BC Certified Organic Blueberries - The Blues

Storing and Handling

  • Sweet revenge: At 80 calories a cup, you can afford to eat certified organic blueberries out of your hand, just like candy.
  • Fresh, organic blueberries should be stored covered in the refrigerator and will keep up to ten days.
  • Simply freeze organic blueberries in their original box or in freezer bags/containers
  • Unused portions of frozen organic blueberries should be returned to the freezer promptly.
  • Properly stored, frozen organic blueberries will last up to two years 
BC Certified Organic Blueberry Health Information
  •  In a USDA lab at Tufts University in Boston, researchers have found that ( Certified Organic) blueberries rank #1 in antioxidant activity when compared to 40 other fresh fruits and vegetables. Antioxidants help neutralize harmful by-products called "free radicals" that can lead to cancer and other age-related diseases. Anthocyanin- the pigment that makes blueberries blue-is thought to be responsible for this major health benefit. (1)
  • In another UDSA lab at Tufts, neuroscientists discovered that feeding blueberries to laboratory rats slowed age-related loss in their mental capacity, a finding that has important implications for humans. Again, the high antioxidant activity of blueberries probably played a role. (2)
  • Blueberries may reduce the build-up of so called "bad" cholesterol that contributes to cardiovascular disease and stroke, according to scientists at the university of California at Davis. Once again, the antioxidants are believed to be the active component. (3)
  • Researchers at Rutgers University in New Jersey have identified a compound in blueberries that promotes urinary tract health and reduces the risk of infection. It appears to work by preventing bacteria from adhering to the cells that line the walls of the urinary tract. (4)

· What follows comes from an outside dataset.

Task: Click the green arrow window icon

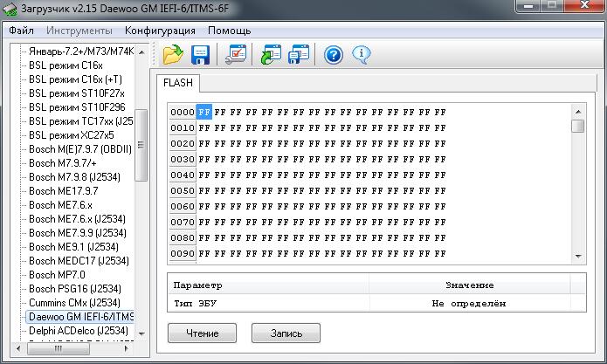Action: pos(271,54)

    (1) Prior, R.L et al. J. Agric. Food Chem. 1998, 46:2686-2693
    (2) Bickford, P.C. et al. Society for Neuroscience Abs. 1998, 24:2157
    (3) Heinenen, L.M. et al. J. Agric. Food Chem. 1998, 46:4107-4112
    (4) Howell, A.B. and V. Nicholi. New Engl. Med. 1998, 339:1085-1086


BC produces about 95% of the Canadian production of cultivated blueberries. This is about 9 million kilograms per year. About 70% of these are processed; the others are bought fresh for export and local consumption through stores and farmgate outlets. In BC, about 2045 ha are farmed by over 450 farm families.

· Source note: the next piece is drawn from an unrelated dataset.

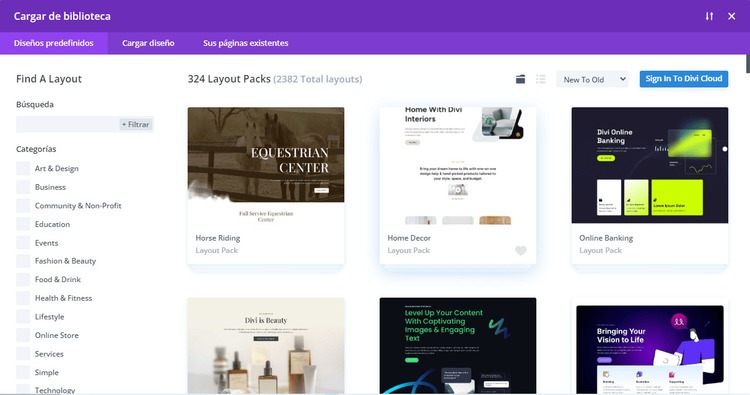Open the Cargar diseño tab
Screen dimensions: 750x395
[x=148, y=43]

Blueberries require an acidic soil. Good drainage and nutrient balance is important for blueberries. Blueberries were once grown only on peat (drained bogs), but now production is moving into areas of mineral soil.

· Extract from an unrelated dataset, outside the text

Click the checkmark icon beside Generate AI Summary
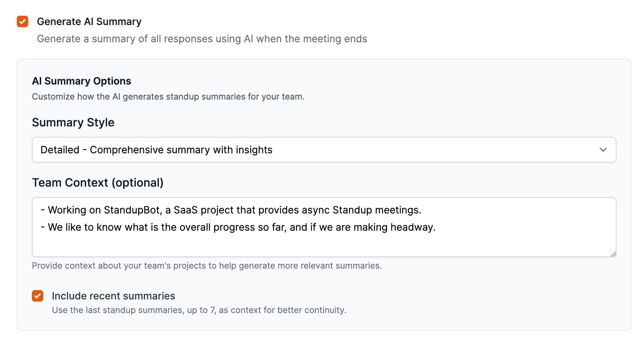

A blueberry plant is started from a plant cutting rooted in rooting soil. The first year is spent in a greenhouse and then the bush is planted in rows in a field. A mulch is placed around the plants. The main advantage of mulching is to regulate the soil temperatures. Blueberries are very shallow rooted and can be affected by high or low soil temperatures. A mulch also keeps the soil moist, aids in water conservation, and keeps the weeds down. Plants must be pruned each year to ensure good quality berries. If there is too much excess growth, the berries will be small. Pollination is important. Farmers rent bee hives during flowering to ensure good pollination. A blueberry plant can grow to 2 to 2.5m and go in to peak production at 100 years.